* **What you have to do**:
Your answer should hold all lines of the entries that include the word "katolička".
======== Materials provided ========
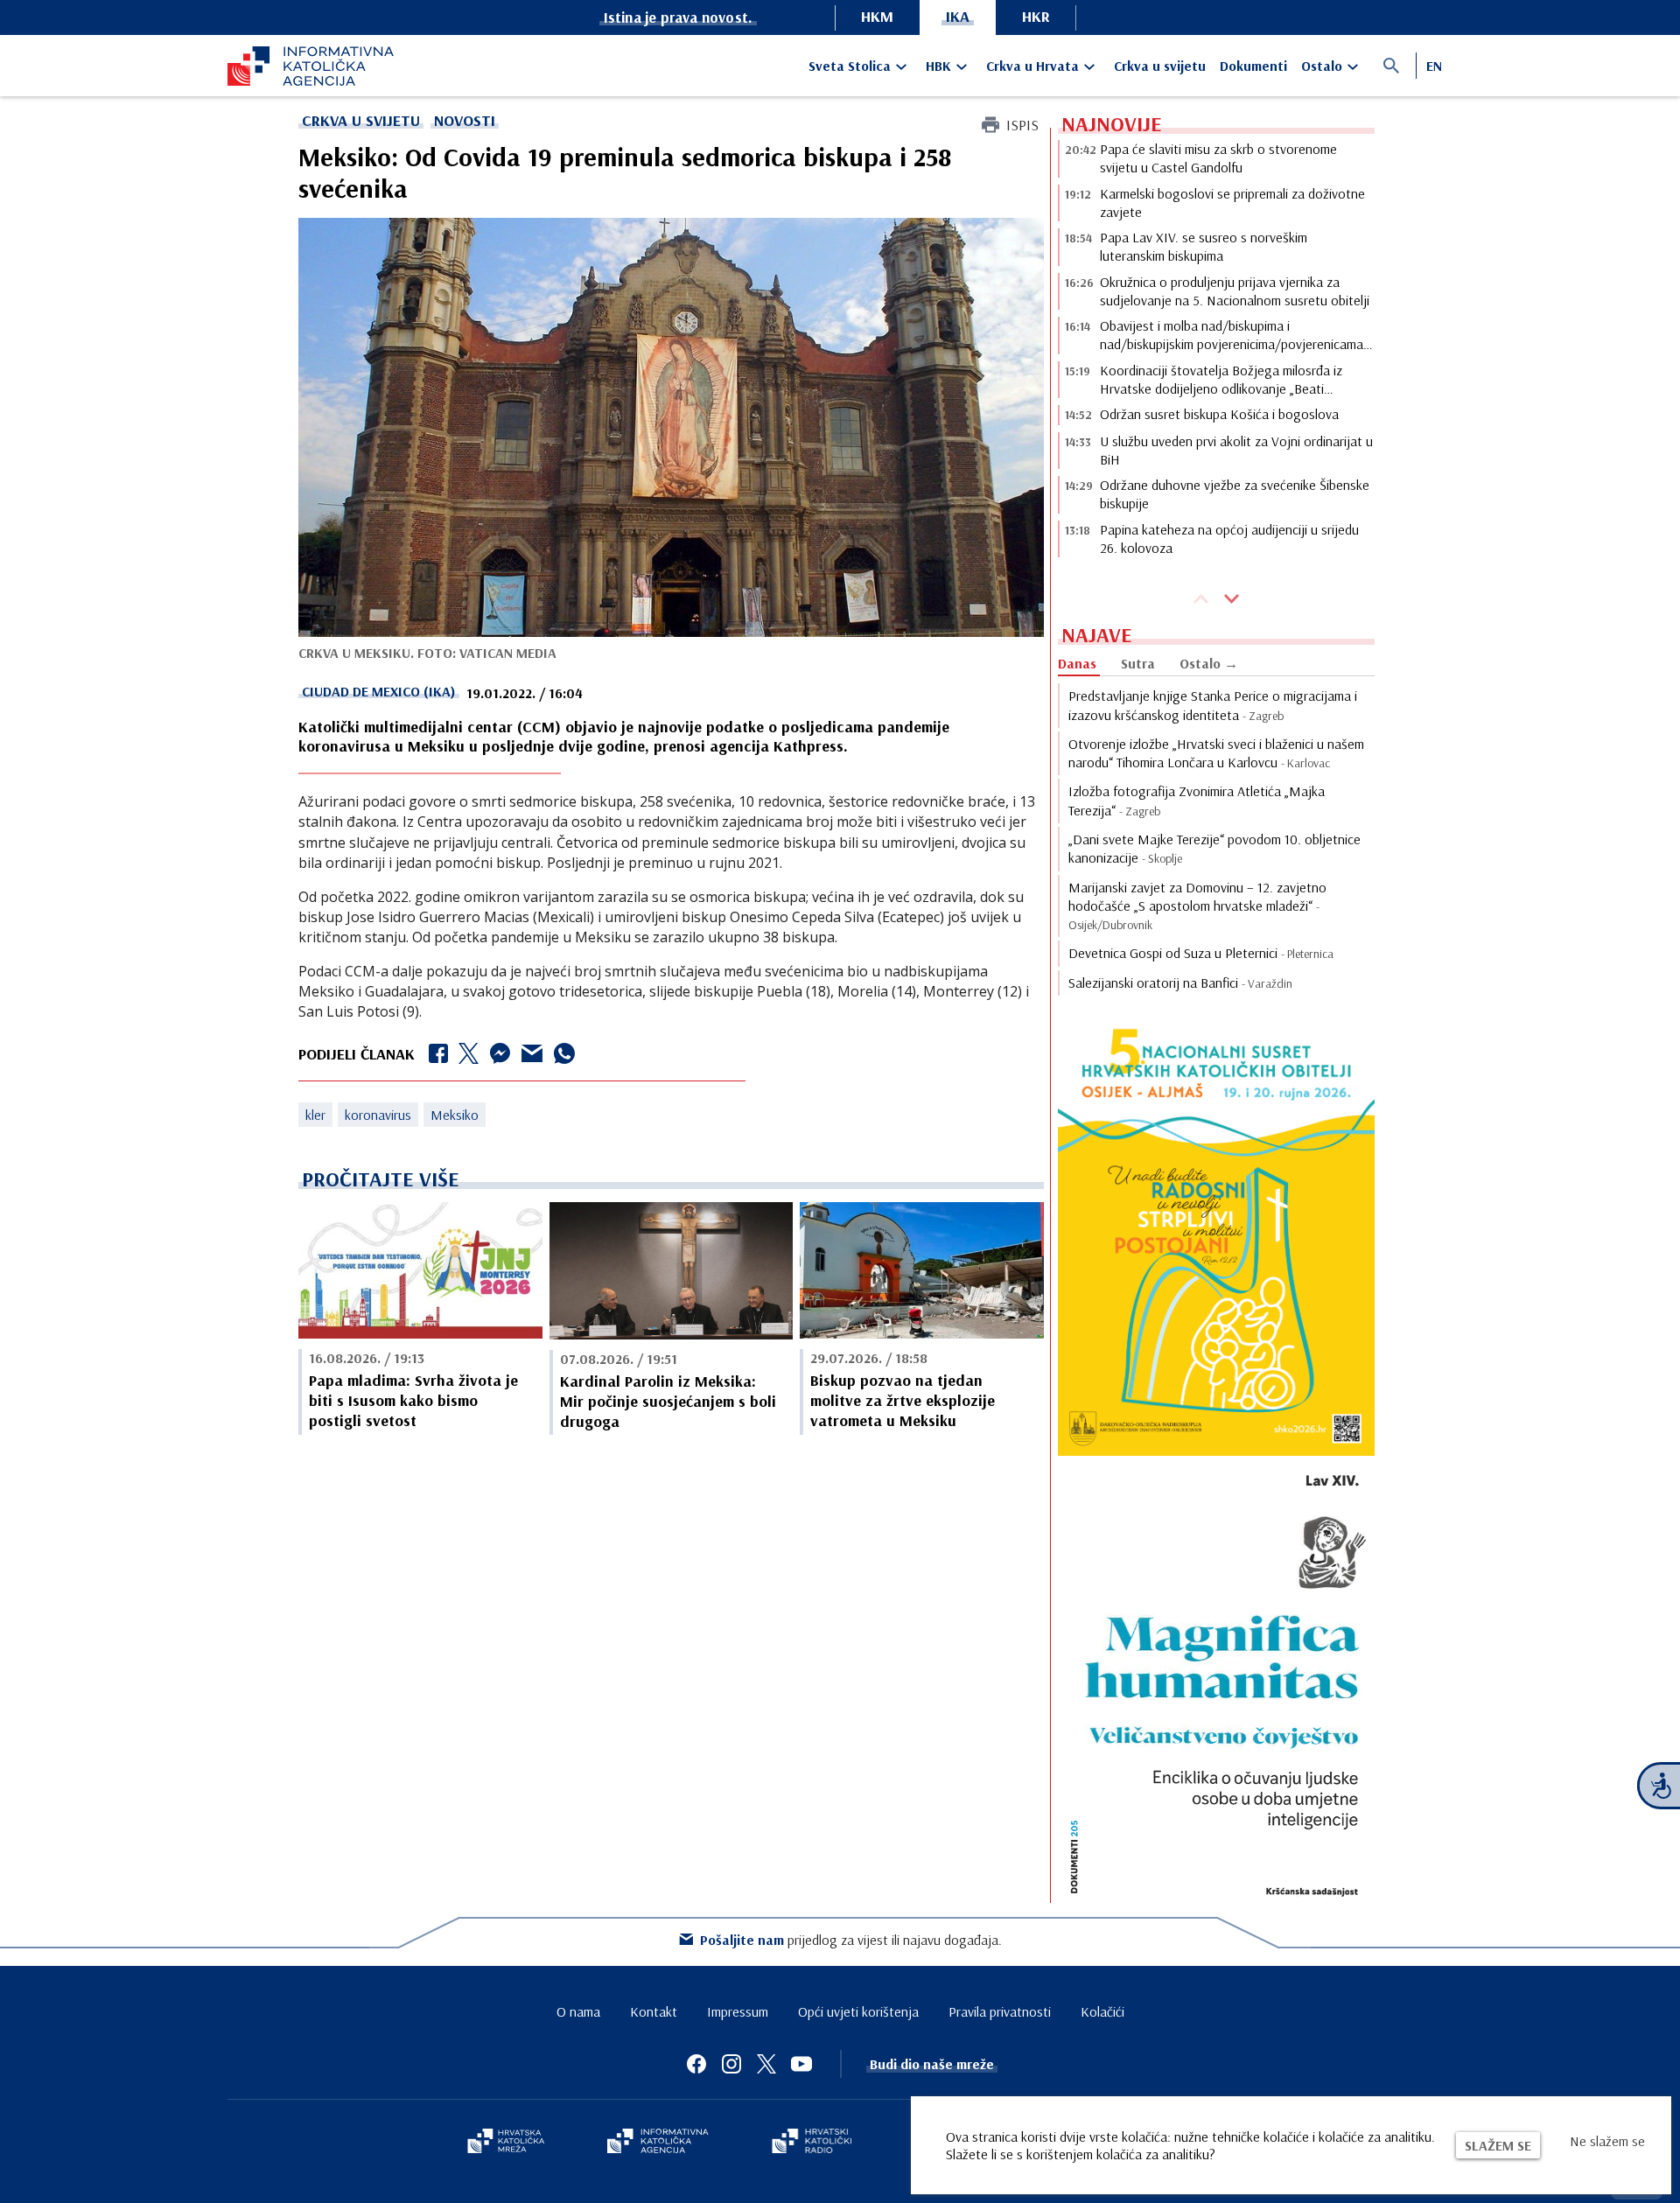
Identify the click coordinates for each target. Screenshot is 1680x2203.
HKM (877, 16)
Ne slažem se (1607, 2141)
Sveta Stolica (849, 65)
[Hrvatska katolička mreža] (505, 2143)
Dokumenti (1253, 65)
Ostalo (1321, 65)
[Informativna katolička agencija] (658, 2143)
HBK (938, 65)
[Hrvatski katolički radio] (812, 2143)
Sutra (1138, 663)
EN (1434, 65)
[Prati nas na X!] (766, 2063)
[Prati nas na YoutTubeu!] (801, 2063)
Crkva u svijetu (1160, 65)
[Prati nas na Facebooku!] (696, 2063)
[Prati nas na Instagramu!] (731, 2063)
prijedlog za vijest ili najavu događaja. (851, 1939)
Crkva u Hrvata (1032, 65)
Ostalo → (1209, 663)
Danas (1077, 663)
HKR (1036, 16)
========
* **Answer**:
[Hrvatska katolička mreža] (505, 2143)
[Informativna katolička agencija] (658, 2143)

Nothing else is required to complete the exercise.